For Algolia, virtual machines aren’t necessary. Bare metal servers have been time and task-slicing for years, without the need to virtualize. With powerful hardware components, a single server can handle countless users—especially if they’re all doing the same operations, which is the case with Algolia.

Many larger users use dedicated servers, giving them exclusive access to the entire cluster. Most smaller accounts share servers, which means that they share the same Algolia engine. In both situations, the principle is the same: Algolia operates directly on the machine.

Note that Algolia uses the term server to refer to a cluster of three identical servers. With clusters, Algolia can provide an SLA reliability of 99.99%, because a cluster guarantees that at least one of the three servers is always available.

Algolia clusters

What is an Algolia cluster?

Cluster

An Algolia cluster is a set of three servers “clustered” together to handle all requests. All servers are equal; that is, each one is equally capable of responding to every request. For this to be possible, each server must have the same data and index settings, as well as the same overall system configuration, thereby enabling the cluster to behave as a single server.

The reason behind clusters is redundancy: if one or two servers go down, the service is still available. This redundancy guarantees an SLA of 99.99% availability.

Algolia clusters in more detail

Algolia has over 400 clusters in 15 regions and 60 data centers, with each cluster consisting of three bare metal servers.

A cluster of three servers acts as one, with each one ready to serve at any moment, waiting for the next request while the other two remain on-call to process the following requests.

This is a three-way partnership, in which all servers are of equal value, and each are configured with the same software, system settings, and (generally speaking) the same hardware specifications. Most importantly, they have the same data and index settings.
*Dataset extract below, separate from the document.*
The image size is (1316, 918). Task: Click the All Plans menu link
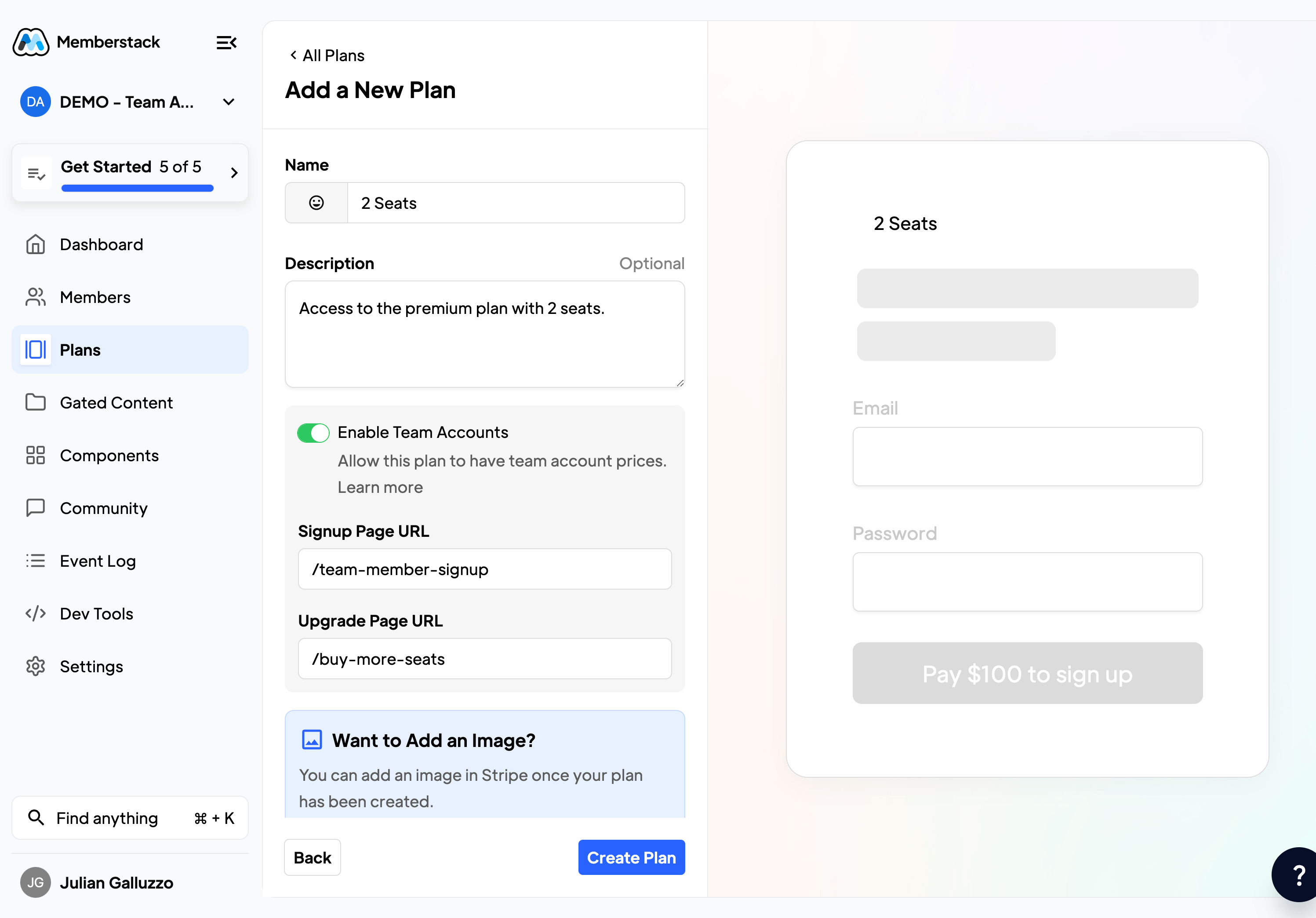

Every Algolia user uses a cluster for all search and indexing operations. Take a user with one of the most active retail websites in the world, and an immense clothing collection. At any given moment, they can update their indices while thousands of clients are searching for different clothing items. Each request is balanced and evenly distributed, so that all three servers share the load.

Why use clusters

To be clear, clusters aren’t designed to optimize capacity. Algolia doesn’t split a user’s data across three computers, with each machine getting a third of the data. Admittedly, this would triple the capacity, but that isn’t the goal.

In fact, as regards capacity, Algolia doesn’t need to do this, because most users don’t need more than a single server to store their data—even with enormous databases. When it comes to search, all that’s needed is a small subset of a user’s data, small enough for one server.
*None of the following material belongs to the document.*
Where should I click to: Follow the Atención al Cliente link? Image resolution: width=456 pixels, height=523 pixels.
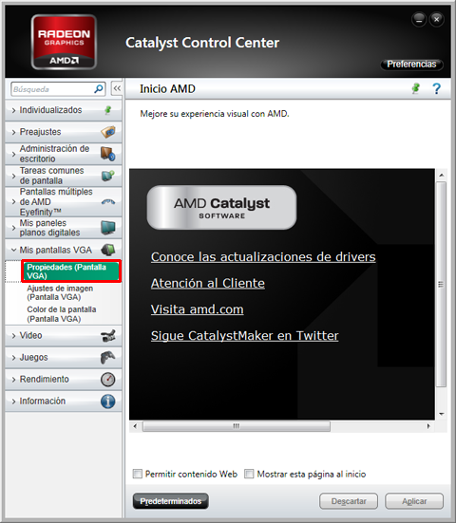208,283
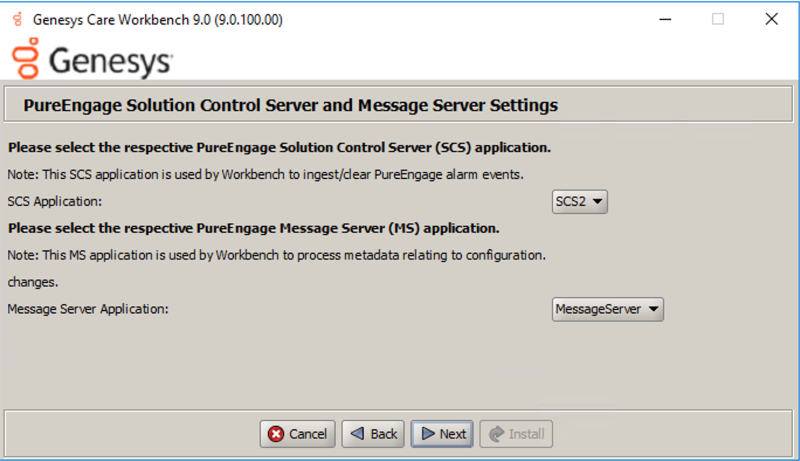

Clusters aren’t about concurrency either, where parts of a single operation are split across different computers. They also aren’t designed for parallel computing: each server in a cluster processes the whole request independently.

Clusters are about redundancy. For Algolia, performance goes hand-in-hand with reliability: a fast and relevant search is of little value if the search engine is unavailable.
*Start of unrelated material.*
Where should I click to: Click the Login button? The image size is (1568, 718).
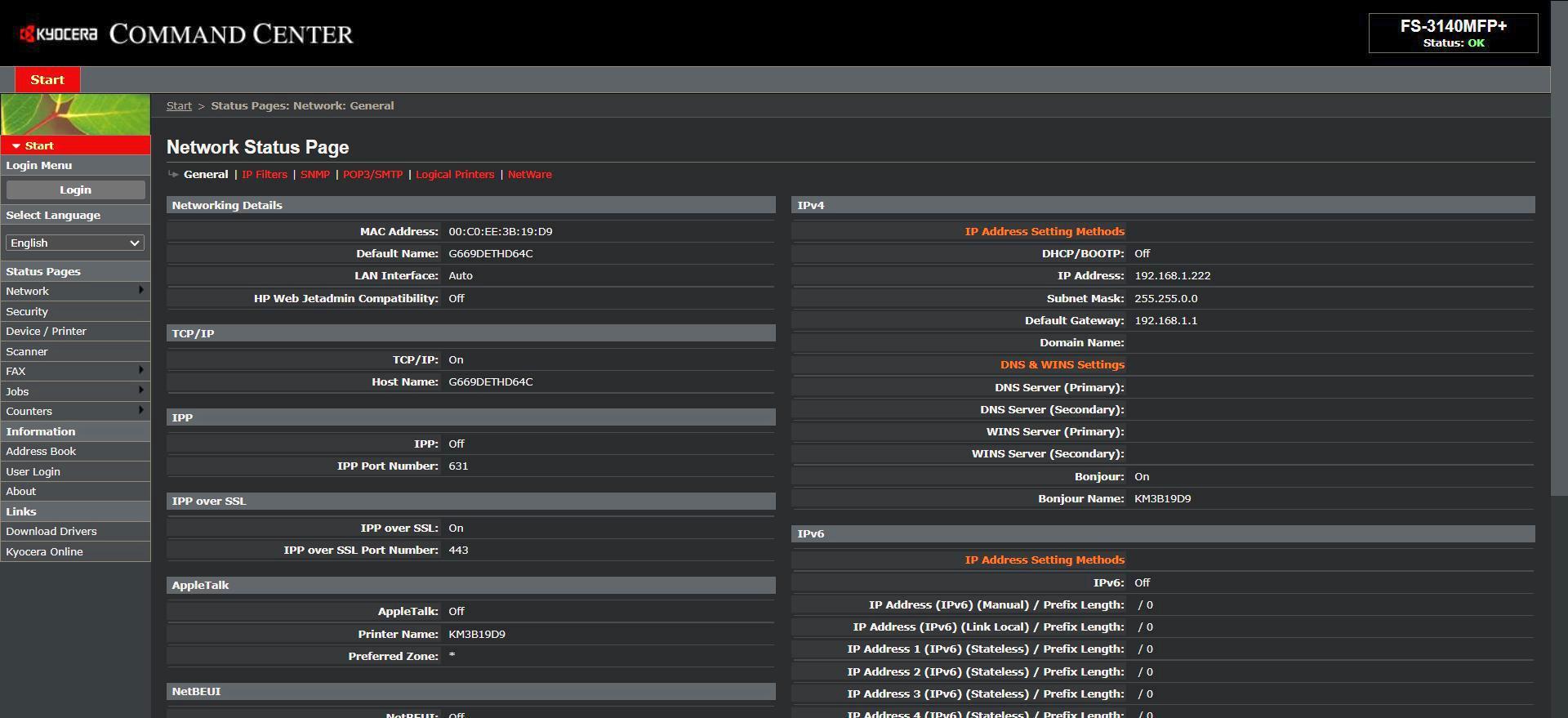tap(75, 190)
What happens when a server goes down

A server is unavailable when other servers in the cluster can’t reach it. This can happen for many reasons: a temporary network failure, a server is too busy to respond, a server is physically down. Synchronizing data within the cluster requires uninterrupted communication between all three servers, as explained below with the consensus algorithm. When one or more machines in a cluster are unreachable, the synchronization process is at risk.

If a machine is unreachable, the other two continue to function normally, processing both indexing and search requests. They can achieve consensus among themselves, and when the third returns, it can synchronize with the same index as the other two.

While a server might be unreachable to the other servers in the cluster, you might still be able to reach it—that is, the server might still be able to receive indexing requests from your own servers. This is a serious problem for synchronization: the “down” server has no idea what the other two servers are doing with their indices. If it were to start using its own indexing changes without sharing those changes with the others, the overall cluster would end up with two different datasets.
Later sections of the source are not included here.